Perspetivas para uma política fiscal do carbono e os seus riscos
Os dados à escala internacional são inequívocos e apontam num sentido claro: a tributação do carbono vai proliferar e possivelmente irá abranger vários segmentos da cadeia de valor que ainda não foram abrangidos ou suportam uma carga fiscal negligenciável.
Um dado impressivo é igualmente salientado pela OCDE e com amplos reflexos a este nível: as emissões com origem distinta do setor dos transportes permanecem largamente desoneradas deste tipo de modalidades de tributação, ao mesmo tempo que representam aproximadamente 85% das emissões relacionadas com CO2.

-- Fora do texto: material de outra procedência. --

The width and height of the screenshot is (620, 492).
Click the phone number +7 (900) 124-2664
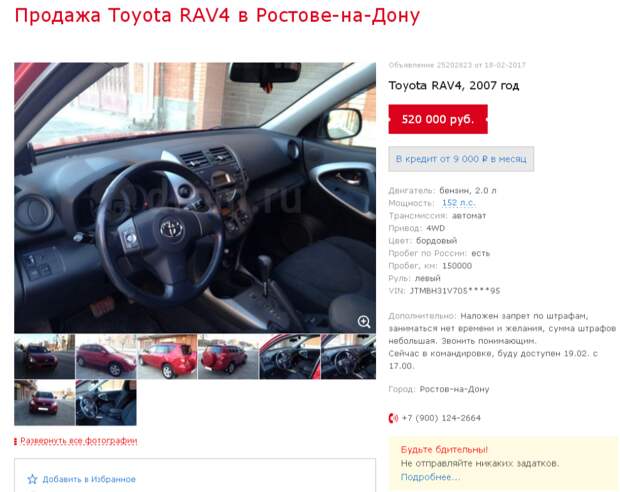(441, 418)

Tratando-se de um movimento que coloca especiais desafios aos decisores públicos e aos demais stakeholders do setor energético, com o intuito de implementar uma transição energética eficaz, mas que, ao mesmo tempo, não deixe de respeitar os objetivos e as expetativas legítimas dos diversos agentes de mercado que ainda operam e vão continuar a operar no contexto de processos produtivos com índices carbónicos associados – se possível oferecendo, inclusive, os necessários incentivos à sua participação direta nessa mesma transição.